Today a novel anticipates a real disaster. The University of Houston's College of Engineering presents this series about the machines that make our civilization run, and the people whose ingenuity created them.
The redoubtable Boeing 707 jetliner went into service in 1958. The English got a big jump on us with their de Havilland Comet. It was put into service six years earlier, in 1952. But disaster struck the Comet after one year of service.
A Comet leaving Calcutta disintegrated in a thunderstorm. When investigators couldn't find any other cause, they blamed the storm. Eight months later, a second Comet blew up in clear sky, 27,000 feet over the Island of Elba, off the coast of Italy. It was hard to recover much from the ocean, so that crash went undiagnosed. Then a third Comet exploded over the Mediterranean, three months later, and the whole fleet was grounded.

- [Work to complete]
(1) Rewrite the paragraph of the Comet passage above that begins "A Comet leaving Calcutta" as a short bulleted list, keeping its main facts.
(2) Reproduce word for word the part of the Comet passage above from "Today a novel" up to and including "fleet was grounded.".

- [Data]

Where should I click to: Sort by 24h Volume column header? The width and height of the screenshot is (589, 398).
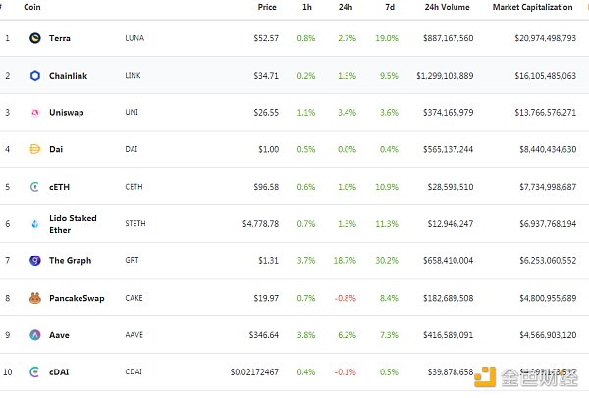pos(449,7)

- [Results of the exercise]
(1)
- A Comet leaving Calcutta broke apart in a thunderstorm. With no other cause found, investigators blamed the storm.
- Eight months later, a second Comet exploded in clear sky at 27,000 feet over the Island of Elba, off Italy. Little could be recovered from the ocean, so that crash went undiagnosed.
- Three months after that, a third Comet exploded over the Mediterranean, and the entire fleet was grounded.

(2)
Today a novel anticipates a real disaster. The University of Houston's College of Engineering presents this series about the machines that make our civilization run, and the people whose ingenuity created them.
The redoubtable Boeing 707 jetliner went into service in 1958. The English got a big jump on us with their de Havilland Comet. It was put into service six years earlier, in 1952. But disaster struck the Comet after one year of service.
A Comet leaving Calcutta disintegrated in a thunderstorm. When investigators couldn't find any other cause, they blamed the storm. Eight months later, a second Comet blew up in clear sky, 27,000 feet over the Island of Elba, off the coast of Italy. It was hard to recover much from the ocean, so that crash went undiagnosed. Then a third Comet exploded over the Mediterranean, three months later, and the whole fleet was grounded.